--- Dataset records ---

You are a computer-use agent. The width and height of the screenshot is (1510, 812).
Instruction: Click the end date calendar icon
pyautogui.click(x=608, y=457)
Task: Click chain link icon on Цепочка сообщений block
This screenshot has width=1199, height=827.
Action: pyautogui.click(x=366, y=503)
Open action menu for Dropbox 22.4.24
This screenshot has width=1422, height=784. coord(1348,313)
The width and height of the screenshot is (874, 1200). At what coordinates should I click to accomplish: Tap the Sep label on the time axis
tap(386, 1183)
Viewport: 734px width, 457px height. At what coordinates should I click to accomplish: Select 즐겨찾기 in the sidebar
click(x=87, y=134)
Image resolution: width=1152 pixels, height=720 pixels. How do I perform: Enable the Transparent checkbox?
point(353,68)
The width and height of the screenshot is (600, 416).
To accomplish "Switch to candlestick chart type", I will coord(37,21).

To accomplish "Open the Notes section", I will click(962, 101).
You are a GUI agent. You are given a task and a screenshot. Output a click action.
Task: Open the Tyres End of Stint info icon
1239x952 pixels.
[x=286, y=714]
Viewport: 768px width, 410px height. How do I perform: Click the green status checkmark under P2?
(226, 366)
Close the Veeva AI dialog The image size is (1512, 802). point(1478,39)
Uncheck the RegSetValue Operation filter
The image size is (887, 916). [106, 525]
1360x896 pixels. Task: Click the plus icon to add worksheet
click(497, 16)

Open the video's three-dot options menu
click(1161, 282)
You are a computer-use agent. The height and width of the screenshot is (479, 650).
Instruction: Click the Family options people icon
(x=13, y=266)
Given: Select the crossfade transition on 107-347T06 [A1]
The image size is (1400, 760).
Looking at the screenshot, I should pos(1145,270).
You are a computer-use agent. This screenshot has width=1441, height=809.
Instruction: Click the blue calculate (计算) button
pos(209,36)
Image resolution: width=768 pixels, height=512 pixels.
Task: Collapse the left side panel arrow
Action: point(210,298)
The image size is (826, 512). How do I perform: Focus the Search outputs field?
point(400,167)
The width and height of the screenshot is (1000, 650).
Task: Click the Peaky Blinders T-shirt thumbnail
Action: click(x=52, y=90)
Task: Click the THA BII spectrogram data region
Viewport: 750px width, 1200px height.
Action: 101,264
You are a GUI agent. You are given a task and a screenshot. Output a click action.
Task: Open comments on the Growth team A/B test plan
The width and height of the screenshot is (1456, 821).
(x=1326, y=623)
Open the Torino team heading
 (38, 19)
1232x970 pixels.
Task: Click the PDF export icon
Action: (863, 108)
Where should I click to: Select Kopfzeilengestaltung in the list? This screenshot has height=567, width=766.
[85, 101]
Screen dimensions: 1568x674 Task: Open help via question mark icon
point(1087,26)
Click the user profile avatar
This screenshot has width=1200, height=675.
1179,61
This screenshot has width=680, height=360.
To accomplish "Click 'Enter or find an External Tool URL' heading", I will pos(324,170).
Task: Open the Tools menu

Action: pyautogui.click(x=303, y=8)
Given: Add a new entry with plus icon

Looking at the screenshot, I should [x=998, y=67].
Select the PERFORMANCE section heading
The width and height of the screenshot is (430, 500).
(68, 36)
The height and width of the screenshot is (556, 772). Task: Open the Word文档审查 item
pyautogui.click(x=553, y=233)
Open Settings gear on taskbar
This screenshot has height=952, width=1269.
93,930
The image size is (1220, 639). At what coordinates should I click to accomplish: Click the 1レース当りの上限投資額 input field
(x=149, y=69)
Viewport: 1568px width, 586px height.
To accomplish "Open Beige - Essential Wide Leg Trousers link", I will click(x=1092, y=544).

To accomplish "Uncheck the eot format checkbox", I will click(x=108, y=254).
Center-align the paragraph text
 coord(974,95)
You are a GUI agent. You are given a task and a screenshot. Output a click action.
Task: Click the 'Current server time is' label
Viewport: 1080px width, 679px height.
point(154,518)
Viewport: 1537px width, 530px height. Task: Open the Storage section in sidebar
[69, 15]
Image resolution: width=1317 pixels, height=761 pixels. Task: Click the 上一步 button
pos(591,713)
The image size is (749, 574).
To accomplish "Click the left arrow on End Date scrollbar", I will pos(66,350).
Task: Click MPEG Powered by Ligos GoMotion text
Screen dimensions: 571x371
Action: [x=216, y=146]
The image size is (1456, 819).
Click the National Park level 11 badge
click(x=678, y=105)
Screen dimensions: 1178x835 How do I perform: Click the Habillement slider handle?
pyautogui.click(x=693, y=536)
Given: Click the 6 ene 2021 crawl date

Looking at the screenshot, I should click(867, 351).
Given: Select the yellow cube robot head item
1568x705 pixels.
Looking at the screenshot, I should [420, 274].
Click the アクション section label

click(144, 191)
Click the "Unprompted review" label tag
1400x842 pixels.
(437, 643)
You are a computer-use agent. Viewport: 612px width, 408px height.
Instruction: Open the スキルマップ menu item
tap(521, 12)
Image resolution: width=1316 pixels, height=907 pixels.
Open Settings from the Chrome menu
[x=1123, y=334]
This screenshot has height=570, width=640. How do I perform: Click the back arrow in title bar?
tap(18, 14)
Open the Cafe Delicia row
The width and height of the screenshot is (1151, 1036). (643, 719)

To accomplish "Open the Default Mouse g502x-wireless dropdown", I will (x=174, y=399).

---

Work to complete: Say how many lines in the records hold the string "link". Give no other words.

Reply: 2